Fast forward 12 years. Before this season, Elder was awfully busy: His team had won 12 straight regular-season games, but swallowed a bitter pill in a much-documented upset loss to Sandusky in last year’s opening round. The Eagles had committed seven turnovers in that loss, and there was an edge in preseason camp.

All the while, Elder and his family — wife, Arianna, and three children — were finally moving to Avon after Elder commuted from Fairport Harbor for four years. Fifty-three miles one way, more than two hours total. What Elder never has talked much about publicly: Twice a week, he’d spend the night in Avon at an assistant’s house.

Did we mention that wife and three little ones?

“He knew he had to make those sacrifices to get where he wanted to go,” said Avon athletic director Erich Frombach, who hired Elder from a pool of 50 or so candidates and a dozen interviewees.

It’s all been building, Elder’s colleagues say, to this day: Elder tonight will lead his 13-1 and fifth-ranked Eagles to Paul Brown Tiger Stadium in Massillon for the Division II state championship game against 14-0 and top-ranked Trotwood-Madison, a team Elder calls “the biggest, fastest team we’ve played.”

Kickoff is set for 7 p.m.


Elder grew up in Warren and graduated from John F. Kennedy High School in 1989. He moved on to Mount Union, where he played offensive tackle and, in an injury pinch, center. He graduated in 1993 and began teaching special education at Alliance High School, where he was also an assistant football coach for the Aviators.

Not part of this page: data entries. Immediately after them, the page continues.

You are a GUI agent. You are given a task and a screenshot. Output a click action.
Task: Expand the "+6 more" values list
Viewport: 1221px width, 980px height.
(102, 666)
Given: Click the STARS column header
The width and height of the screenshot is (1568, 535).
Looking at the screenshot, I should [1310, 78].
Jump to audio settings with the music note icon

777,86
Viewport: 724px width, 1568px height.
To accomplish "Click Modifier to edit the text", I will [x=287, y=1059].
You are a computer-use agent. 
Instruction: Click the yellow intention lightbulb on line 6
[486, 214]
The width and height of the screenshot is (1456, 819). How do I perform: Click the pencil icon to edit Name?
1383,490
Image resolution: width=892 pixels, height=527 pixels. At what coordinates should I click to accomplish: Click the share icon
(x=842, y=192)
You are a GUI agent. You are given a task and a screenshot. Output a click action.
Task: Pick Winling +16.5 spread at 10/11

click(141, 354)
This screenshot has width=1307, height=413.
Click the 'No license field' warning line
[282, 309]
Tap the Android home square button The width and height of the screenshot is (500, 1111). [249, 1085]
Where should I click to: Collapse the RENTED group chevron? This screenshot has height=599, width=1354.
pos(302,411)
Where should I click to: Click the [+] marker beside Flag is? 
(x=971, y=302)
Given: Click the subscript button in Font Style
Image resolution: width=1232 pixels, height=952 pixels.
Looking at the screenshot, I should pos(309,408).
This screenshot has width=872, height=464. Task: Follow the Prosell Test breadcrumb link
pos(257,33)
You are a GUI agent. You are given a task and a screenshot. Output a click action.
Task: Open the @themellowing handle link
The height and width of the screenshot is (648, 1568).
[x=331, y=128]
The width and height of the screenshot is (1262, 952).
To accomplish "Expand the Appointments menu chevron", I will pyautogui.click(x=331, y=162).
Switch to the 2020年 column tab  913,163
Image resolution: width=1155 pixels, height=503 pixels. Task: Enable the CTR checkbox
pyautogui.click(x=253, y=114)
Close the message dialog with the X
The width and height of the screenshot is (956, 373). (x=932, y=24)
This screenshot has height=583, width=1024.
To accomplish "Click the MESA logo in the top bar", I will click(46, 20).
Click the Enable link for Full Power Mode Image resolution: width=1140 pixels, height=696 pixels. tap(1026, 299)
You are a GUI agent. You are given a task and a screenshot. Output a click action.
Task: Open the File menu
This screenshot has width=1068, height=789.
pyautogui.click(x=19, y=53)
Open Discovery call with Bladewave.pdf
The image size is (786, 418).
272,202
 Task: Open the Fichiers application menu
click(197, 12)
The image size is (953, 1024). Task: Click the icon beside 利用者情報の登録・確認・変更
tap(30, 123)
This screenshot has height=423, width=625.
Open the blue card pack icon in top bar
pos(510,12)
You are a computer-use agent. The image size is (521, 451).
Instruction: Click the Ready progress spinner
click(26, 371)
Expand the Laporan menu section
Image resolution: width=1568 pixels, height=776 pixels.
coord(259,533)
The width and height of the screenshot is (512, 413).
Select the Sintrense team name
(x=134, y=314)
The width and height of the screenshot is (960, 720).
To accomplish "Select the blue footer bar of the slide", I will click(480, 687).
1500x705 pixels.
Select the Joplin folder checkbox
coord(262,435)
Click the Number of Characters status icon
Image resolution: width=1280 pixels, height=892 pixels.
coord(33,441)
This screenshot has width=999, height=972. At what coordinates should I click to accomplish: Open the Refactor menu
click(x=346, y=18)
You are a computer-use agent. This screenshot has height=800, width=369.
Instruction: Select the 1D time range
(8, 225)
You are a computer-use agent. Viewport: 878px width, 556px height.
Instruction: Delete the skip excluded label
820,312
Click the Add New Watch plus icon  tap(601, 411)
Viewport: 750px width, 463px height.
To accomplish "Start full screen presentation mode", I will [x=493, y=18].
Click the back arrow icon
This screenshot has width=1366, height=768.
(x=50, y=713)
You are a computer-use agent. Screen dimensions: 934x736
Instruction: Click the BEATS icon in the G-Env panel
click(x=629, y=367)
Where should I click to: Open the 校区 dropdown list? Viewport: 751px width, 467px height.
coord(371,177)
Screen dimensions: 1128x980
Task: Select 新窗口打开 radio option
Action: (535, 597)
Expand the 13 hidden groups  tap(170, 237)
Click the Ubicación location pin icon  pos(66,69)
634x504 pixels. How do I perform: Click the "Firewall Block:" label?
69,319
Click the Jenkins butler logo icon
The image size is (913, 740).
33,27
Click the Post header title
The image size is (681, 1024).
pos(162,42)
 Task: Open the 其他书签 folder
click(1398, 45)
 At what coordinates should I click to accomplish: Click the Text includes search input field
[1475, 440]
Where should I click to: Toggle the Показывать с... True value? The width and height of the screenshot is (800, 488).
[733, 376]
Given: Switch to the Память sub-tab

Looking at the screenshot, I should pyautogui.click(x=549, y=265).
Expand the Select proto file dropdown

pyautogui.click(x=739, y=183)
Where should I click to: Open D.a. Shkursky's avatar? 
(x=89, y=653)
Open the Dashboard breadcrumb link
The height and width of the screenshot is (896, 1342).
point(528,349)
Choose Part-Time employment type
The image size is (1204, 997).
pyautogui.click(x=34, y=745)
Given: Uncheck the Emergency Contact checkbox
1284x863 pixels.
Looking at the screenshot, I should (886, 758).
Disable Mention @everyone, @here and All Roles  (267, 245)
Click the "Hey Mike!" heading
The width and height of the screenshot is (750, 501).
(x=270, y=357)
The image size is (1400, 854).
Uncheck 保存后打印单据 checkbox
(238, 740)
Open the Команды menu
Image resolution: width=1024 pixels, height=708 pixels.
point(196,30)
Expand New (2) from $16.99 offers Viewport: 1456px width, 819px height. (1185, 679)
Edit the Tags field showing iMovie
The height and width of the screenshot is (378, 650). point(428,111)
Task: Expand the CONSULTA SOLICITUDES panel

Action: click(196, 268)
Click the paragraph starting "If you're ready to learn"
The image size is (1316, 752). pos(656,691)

In 1999, he spent his only year on the staff at Mount Union under legendary coach Larry Kehres, and a year later moved to Indian Valley High School, in Gnadenhutten, just south of New Philadelphia. After a year there, with Balderson and current Massillon Washington coach Jason Hall at his side, he moved to Ravenna Southeast.

He wasn’t looking for another job, but accepted the Perry job. He spent five years there, went 37-16 and made two playoff trips, winning one game.

Then, the Avon interview.

“We had a really good group, but he emerged as the guy we wanted,” Frombach said. “He immediately stood out. He was charismatic, and had a way of expressing his vision. He’s had a unique ability to motivate the kids and the coaches.”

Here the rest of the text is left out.